RDoc
2021 Prerefresh Model S
But is there any need for the pods to touch or even be closer than a few meters other than minimizing air resistance? For that matter, I'm not at all sure how air resistance would work in a Loop tunnel.They have been working on software platooning on normal roads for years with large vehicles using ICE powertrains.
Loop is lower mass vehicles with electric drivetrains on a closed course with better dimensional accuracy along with design restricted lateral positioning.
If they have a bumper with 12 inches of travel and a 12"x24" profile, they can even go mostly sensorless. Concider, by having the approaching pod go 0.6 MPH faster than the front pod. Speed delta of 0.88 ft/sec with a 1 foot compression zone (half of bumper pair) and linear deceleration rate yields >2 second joining event. Acceleration of 0.44 ft/sec/sec or 1/70th of a g.
And that assumes no contact sensors on either pod to change the motor setting. For instance, on contact, the front pod could go light regen (or a power level less than its own drag) to maintain coupling. Bumper compression sensors would also allow for continued monitored contact during the journey.
This is already done via bump drafting in NASCAR.
Assuming 7 m pods, max acceleration 1 m/s2, line length 1609 m (1 mile), 20 pods per platoon, 100 msec between pods, and a launch spacing of 30 sec per platoon.
That gives 11 seconds between platoons and a maximum of 4 m between pods. The line capacity is over 38000 passengers per hour assuming full pods with 16 people per pod, and a travel time of 80 seconds, max speed of 40 m/s (90 mph).
Unfortunately this also points out a pretty serious problem with at least my understanding of how the Loop system would work. For the example above, the pods would never reach full speed because they can't accelerate enough. They'd spend half the time accelerating and half decelerating, which means they couldn't merge into a full speed bore. At 1 m/s2 it takes about 2250 m (1.4 miles) and 67 sec to get to 67 m/sec (150 mph) and the same to stop.

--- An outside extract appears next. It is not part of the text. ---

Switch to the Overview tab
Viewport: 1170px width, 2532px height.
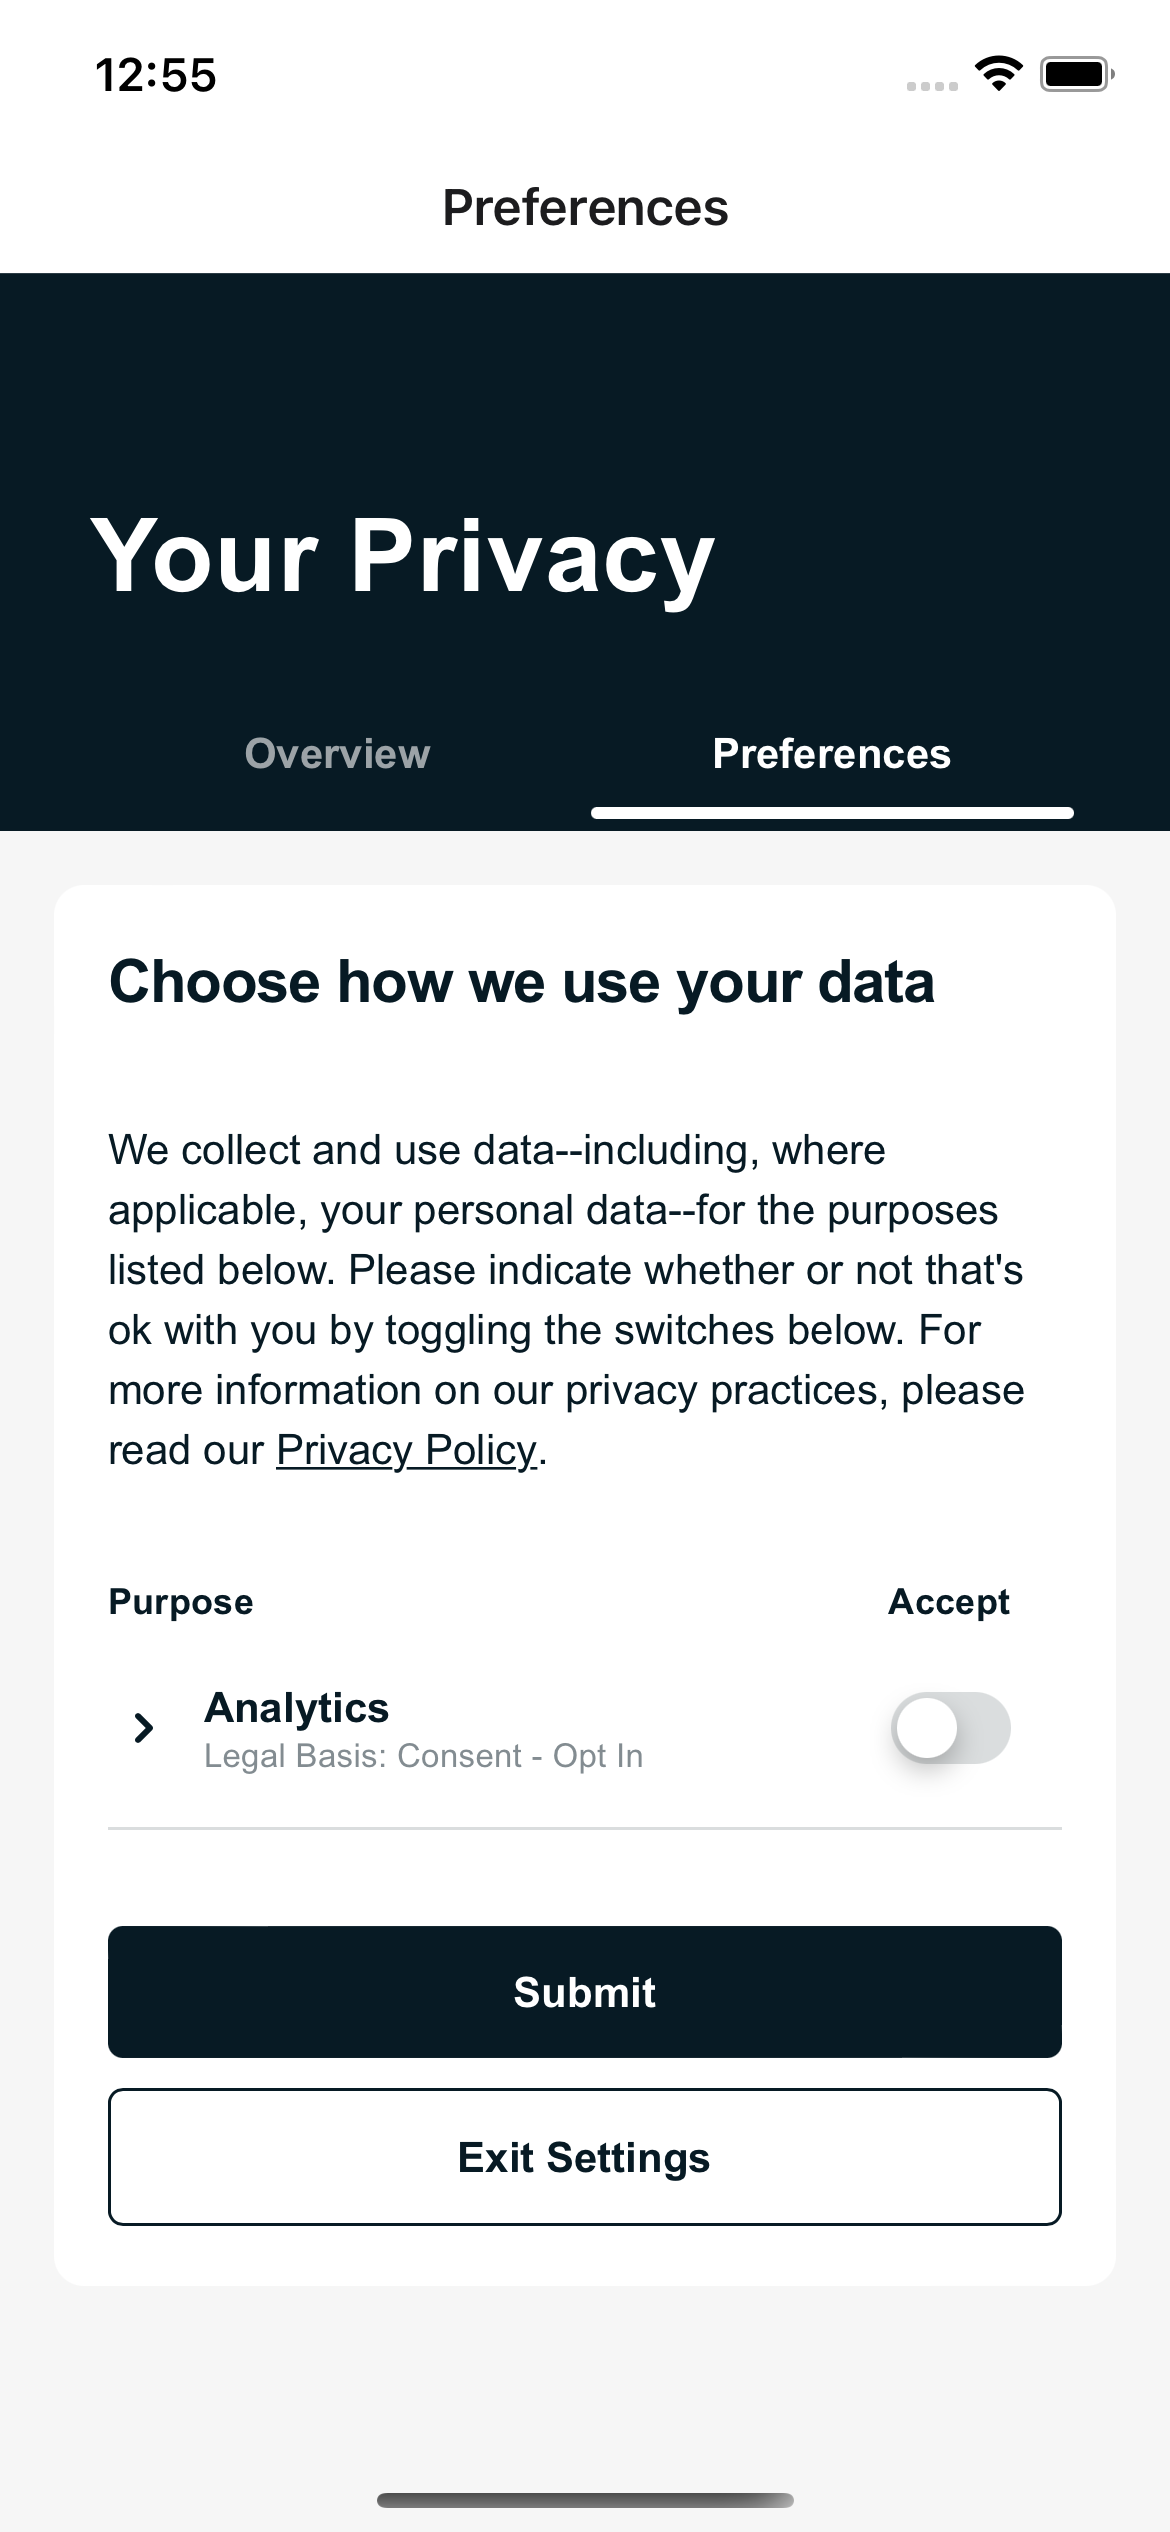pyautogui.click(x=337, y=754)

I think there would have to be a set of different speed bores with interconnects so multiple lines could share the same "trunks". With a max speed of 22 m/sec (50 mph), about what current subways use, it would take 250 m to accelerate (22 sec), so the minimum length would be 500 m (.3 miles). The total time for the above example would still be only 94 sec and the max pod to pod spacing would be just over 2 m.